> _PROBLEM DESCRIPTION_
Copy word for word, please, the lines of the entries below running from the one containing "Screen dimensions: 741x743" to the one containing "Given: Expand Trusted", both ends included.

___ DATA EXTRACTS

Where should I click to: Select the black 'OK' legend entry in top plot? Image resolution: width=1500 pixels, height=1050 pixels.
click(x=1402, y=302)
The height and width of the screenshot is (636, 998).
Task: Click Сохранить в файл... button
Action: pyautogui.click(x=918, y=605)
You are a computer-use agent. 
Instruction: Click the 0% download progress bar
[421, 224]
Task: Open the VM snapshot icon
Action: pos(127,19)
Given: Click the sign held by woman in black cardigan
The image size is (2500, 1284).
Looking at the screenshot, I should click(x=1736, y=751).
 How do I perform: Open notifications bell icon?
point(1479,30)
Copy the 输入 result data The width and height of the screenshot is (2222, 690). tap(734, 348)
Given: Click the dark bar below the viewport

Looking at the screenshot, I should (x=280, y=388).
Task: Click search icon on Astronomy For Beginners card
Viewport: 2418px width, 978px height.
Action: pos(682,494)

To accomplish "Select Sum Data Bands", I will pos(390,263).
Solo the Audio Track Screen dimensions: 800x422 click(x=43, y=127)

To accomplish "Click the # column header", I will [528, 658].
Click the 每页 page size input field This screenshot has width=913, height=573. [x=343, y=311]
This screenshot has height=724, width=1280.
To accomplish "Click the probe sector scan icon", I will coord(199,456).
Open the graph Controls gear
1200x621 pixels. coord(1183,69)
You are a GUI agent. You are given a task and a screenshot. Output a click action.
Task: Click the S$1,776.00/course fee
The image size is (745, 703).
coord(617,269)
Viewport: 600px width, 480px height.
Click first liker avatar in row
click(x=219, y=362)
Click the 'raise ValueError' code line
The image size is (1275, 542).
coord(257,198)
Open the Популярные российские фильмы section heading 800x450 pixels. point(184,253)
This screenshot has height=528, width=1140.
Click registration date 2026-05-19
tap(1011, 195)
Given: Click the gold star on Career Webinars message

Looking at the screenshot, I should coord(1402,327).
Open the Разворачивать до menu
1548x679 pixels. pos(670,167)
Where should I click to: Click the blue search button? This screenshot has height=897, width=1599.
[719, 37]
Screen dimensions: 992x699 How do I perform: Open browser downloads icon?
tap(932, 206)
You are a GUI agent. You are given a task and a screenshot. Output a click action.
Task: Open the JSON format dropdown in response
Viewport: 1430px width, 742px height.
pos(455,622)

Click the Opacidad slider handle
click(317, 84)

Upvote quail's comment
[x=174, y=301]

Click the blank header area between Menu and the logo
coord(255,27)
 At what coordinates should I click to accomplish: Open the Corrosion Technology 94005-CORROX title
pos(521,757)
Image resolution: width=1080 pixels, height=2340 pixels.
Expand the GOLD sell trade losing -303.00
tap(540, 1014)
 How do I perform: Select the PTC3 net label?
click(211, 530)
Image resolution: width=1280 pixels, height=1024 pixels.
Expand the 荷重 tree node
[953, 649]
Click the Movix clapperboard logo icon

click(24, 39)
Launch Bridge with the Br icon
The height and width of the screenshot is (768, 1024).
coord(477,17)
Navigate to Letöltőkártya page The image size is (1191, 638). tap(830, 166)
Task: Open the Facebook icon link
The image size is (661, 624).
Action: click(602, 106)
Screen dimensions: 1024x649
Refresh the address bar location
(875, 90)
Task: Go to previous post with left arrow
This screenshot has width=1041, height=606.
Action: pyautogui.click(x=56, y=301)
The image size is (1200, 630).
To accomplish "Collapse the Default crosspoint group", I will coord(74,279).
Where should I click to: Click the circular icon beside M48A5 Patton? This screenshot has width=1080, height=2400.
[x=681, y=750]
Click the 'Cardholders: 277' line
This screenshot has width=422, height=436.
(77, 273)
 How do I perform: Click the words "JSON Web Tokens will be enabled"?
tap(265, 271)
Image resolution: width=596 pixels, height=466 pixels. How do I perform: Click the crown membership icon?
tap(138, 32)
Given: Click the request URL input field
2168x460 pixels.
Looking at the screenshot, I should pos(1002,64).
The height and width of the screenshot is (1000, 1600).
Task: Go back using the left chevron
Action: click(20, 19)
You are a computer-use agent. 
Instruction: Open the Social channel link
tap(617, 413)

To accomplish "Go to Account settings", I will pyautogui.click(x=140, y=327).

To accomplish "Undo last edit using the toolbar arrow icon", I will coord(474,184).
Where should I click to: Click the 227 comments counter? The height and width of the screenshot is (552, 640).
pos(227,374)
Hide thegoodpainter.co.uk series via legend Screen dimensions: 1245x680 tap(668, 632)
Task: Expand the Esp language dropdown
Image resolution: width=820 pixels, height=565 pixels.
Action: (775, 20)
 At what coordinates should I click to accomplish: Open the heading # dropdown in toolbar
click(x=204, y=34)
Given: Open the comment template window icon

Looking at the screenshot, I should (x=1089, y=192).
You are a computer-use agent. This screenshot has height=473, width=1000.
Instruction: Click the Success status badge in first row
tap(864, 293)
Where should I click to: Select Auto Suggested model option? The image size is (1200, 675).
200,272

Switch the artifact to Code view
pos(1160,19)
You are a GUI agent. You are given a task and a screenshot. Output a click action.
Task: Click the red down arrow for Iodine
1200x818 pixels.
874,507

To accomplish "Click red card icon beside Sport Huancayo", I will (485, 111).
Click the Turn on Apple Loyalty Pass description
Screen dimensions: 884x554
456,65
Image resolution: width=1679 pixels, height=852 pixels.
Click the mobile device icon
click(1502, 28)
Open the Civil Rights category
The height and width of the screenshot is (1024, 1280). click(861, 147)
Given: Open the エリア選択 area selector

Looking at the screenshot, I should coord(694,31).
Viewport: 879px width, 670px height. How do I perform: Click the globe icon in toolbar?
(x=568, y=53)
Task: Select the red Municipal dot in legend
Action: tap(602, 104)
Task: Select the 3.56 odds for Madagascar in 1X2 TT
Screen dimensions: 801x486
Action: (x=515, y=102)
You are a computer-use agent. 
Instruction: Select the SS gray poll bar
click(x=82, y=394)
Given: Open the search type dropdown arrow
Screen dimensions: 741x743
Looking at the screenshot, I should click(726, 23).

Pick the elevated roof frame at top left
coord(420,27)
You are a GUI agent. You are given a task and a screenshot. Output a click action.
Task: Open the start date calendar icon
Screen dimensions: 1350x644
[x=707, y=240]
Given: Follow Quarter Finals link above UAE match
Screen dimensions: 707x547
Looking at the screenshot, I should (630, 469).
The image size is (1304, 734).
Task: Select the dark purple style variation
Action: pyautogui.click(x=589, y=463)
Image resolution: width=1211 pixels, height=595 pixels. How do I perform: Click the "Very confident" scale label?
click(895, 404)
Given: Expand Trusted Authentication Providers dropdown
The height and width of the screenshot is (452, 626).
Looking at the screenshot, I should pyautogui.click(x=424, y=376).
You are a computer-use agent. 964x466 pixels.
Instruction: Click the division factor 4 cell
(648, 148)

______

> _WORKED SOLUTION_
Screen dimensions: 741x743
Looking at the screenshot, I should click(726, 23).

Pick the elevated roof frame at top left
coord(420,27)
You are a GUI agent. You are given a task and a screenshot. Output a click action.
Task: Open the start date calendar icon
Screen dimensions: 1350x644
[x=707, y=240]
Given: Follow Quarter Finals link above UAE match
Screen dimensions: 707x547
Looking at the screenshot, I should (630, 469).
The image size is (1304, 734).
Task: Select the dark purple style variation
Action: pyautogui.click(x=589, y=463)
Image resolution: width=1211 pixels, height=595 pixels. How do I perform: Click the "Very confident" scale label?
click(895, 404)
Given: Expand Trusted Authentication Providers dropdown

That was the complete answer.